The creditor explained that the dates differed because at the time of issue of the guarantee the plan had been to sign the agreement on a certain date, while later on, actually, it was concluded on a different date, even though the guarantee conditions and the very guarantee still contained the original date. On the basis of the principle of separability of guarantee, the creditor tried to prove that the bank must pay the amount indicated in the guarantee without exploring the principal obligation or its validity, degree of its fulfilment or other circumstances, because the guarantor bears liability irrespective of the principal obligation. In its defence, the bank used an argument that the guarantee had been issued to secure a completely different obligation and refused to provide pre-contractual documents (applications for issue of a guarantee, documents in relation to the approval of agreements, etc.) – which the creditor wanted to use to prove the fact of the mistake – for the reason of confidentiality.
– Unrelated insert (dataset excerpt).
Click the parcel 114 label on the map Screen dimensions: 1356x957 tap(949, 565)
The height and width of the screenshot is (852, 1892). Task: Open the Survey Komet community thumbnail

Even though the Court of Appeal of Lithuania adopted a decision favourable to the creditor and interpreted the bank’s refusal to provide information to the prejudice of the bank, the Supreme Court of Lithuania dismissed the creditor’s claim. According to the Supreme Court, the laws do not provide for an obligation to indicate in the bank guarantee the obligation, with regard to which the bank undertakes liability, and its legal basis, however, the laws do not provide against the parties agreeing and specifying in the guarantee such an obligation and its legal basis. This means that the bank (guarantor) and the debtor are free to agree and indicate in the guarantee not only the limits of the guarantee, but also the obligation, with regard to which the bank undertakes liability, and the legal basis for its emergence. Thus the circumstance that the parties directly specified the obligation in the guarantee enabled the bank to verify whether the creditor’s request was related to the indicated obligation and whether it was in compliance with the mandatory details of such an obligation.
While analysing the parties’ arguments which were used to explain the circumstances regarding different dates of the agreement, the Court stated that the evidence to the effect that the agreement had been concluded on the date indicated by the creditor did not deny a possibility that the parties could have also entered into another agreement precisely regarding the guarantee issued by the bank. The bank’s refusal to provide applications submitted for the issue of guarantee was recognized as reasonable by the Supreme Court of Lithuania and the rule of unfavourable presumption was not applied with regard to the bank.
This case law of the Supreme Court should draw the attention of business entities to the details while concluding several related transactions so that they draw up documents and texts of agreements more carefully, coordinate them with agreements signed in parallel, review all the transaction documentation following the signature of the transaction and adequately reflect in writing any subsequent amendments. In the case described above the creditor, acting as a cautious businessman, should have amended the guarantee, which had already been issued, and its conditions, and should have changed the indicated date of conclusion of the agreement, thus avoiding an unfavourable court decision.